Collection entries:
= Beginning of Section =

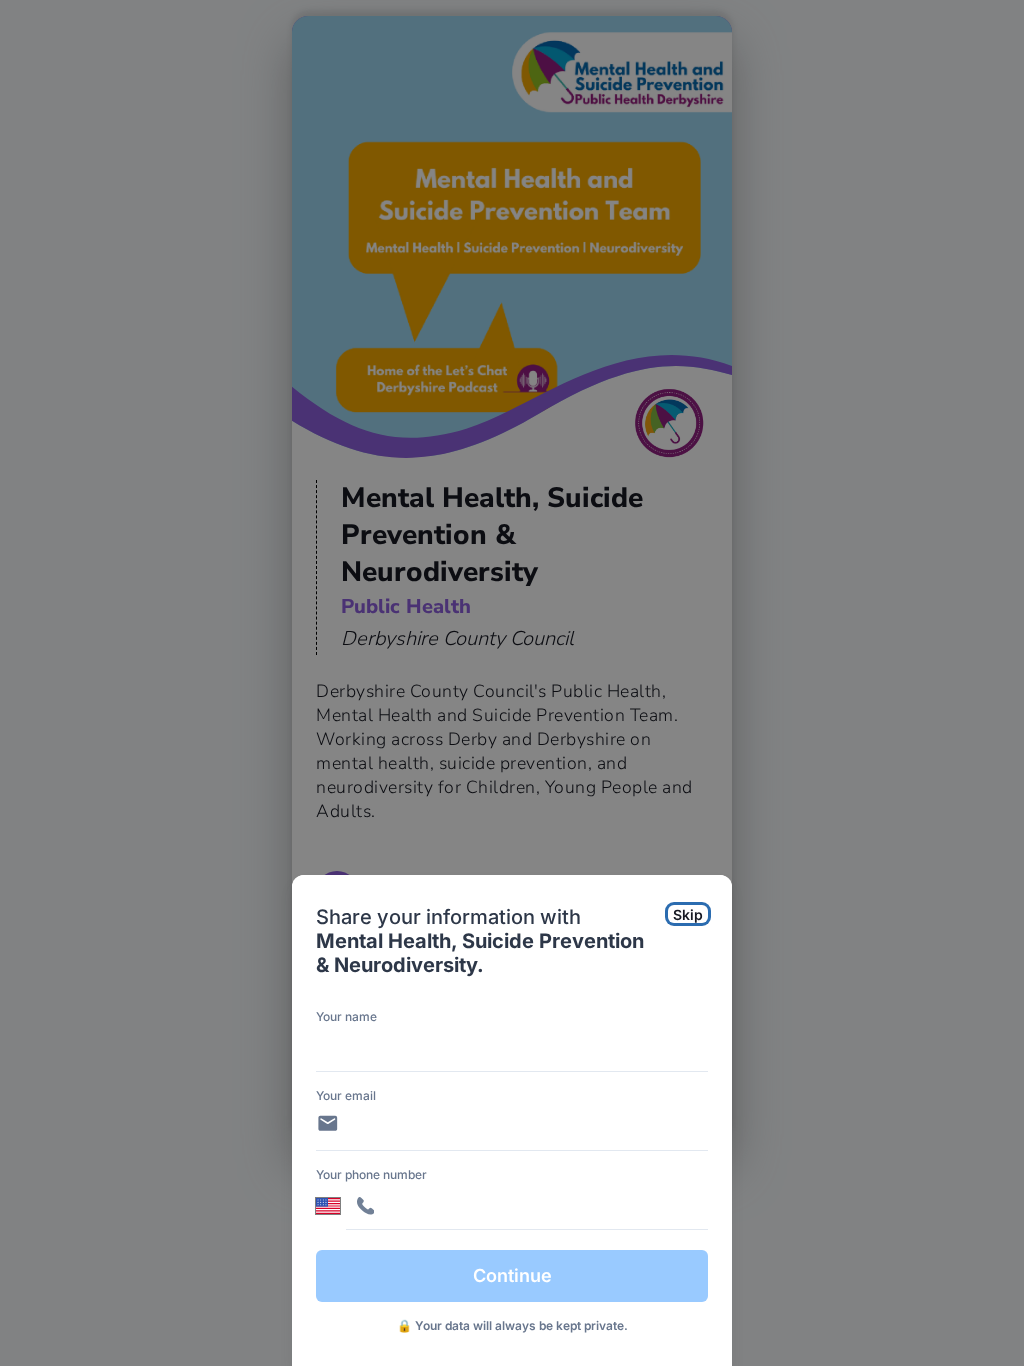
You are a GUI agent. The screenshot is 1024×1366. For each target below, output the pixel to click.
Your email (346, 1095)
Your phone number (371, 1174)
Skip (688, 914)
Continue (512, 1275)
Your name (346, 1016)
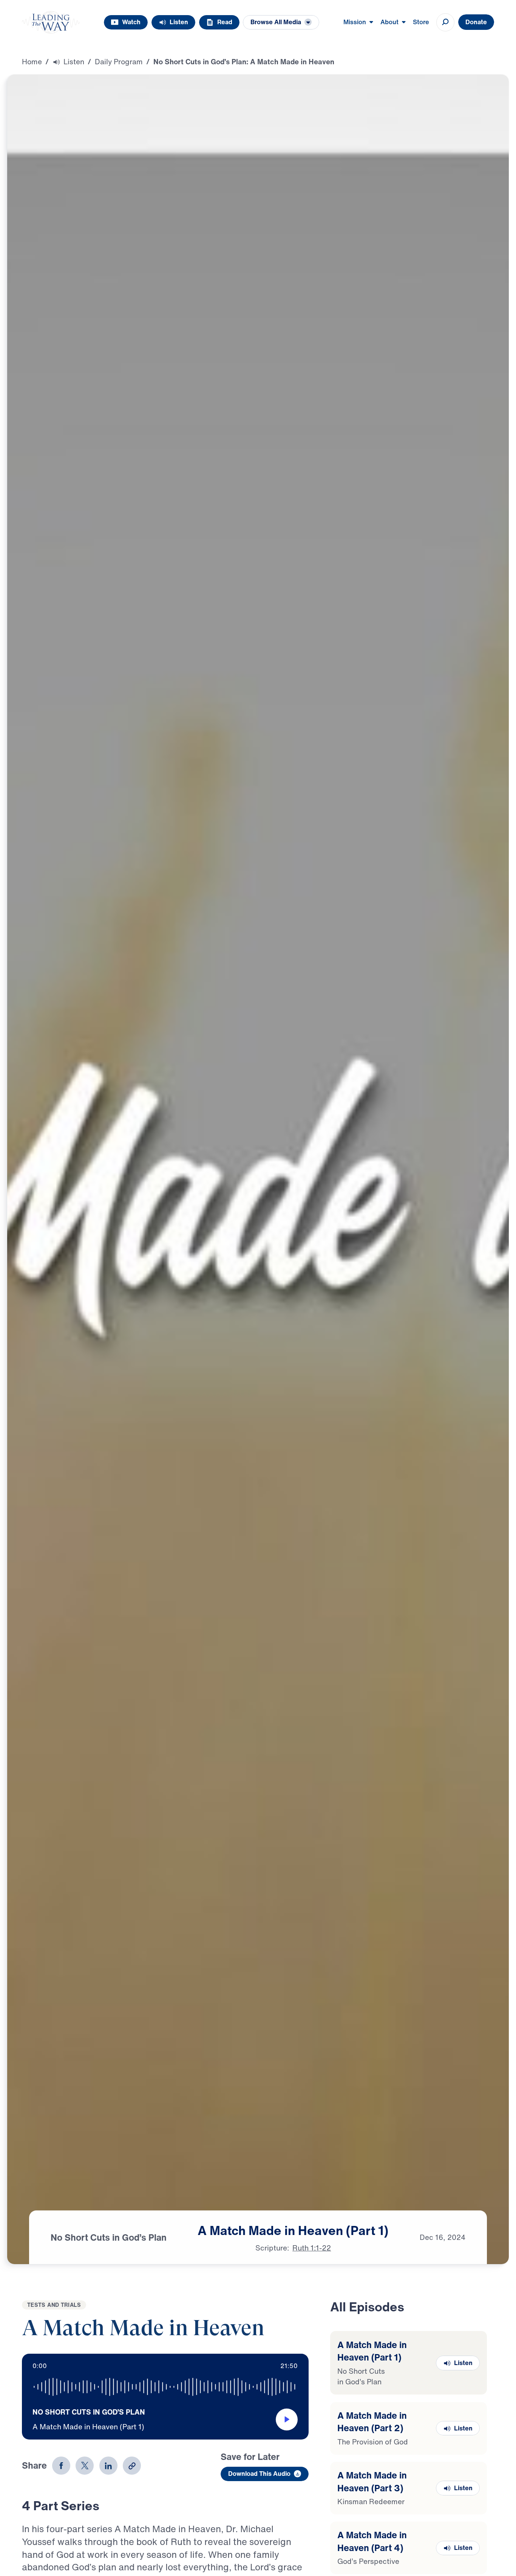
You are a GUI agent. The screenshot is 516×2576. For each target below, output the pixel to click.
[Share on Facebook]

= End of Section =
= Beginning of Section =

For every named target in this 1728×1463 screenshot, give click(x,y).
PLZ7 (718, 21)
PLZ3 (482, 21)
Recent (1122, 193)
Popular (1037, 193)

= End of Section =

*TO DO:* Output only the lines above from the line that holds "You are a GUI agent. The screenshot is 1024×1366." through the line that holds "[Share on Facebook]", both ends included, and exclude pictures.

*ANSWER FOR THE TASK:*
You are a GUI agent. The screenshot is 1024×1366. For each target below, output the pixel to click.
Your email (346, 1095)
Your phone number (371, 1174)
Skip (688, 914)
Continue (512, 1275)
Your name (346, 1016)
You are a GUI agent. The screenshot is 516×2576. For each target below, output the pixel to click.
[Share on Facebook]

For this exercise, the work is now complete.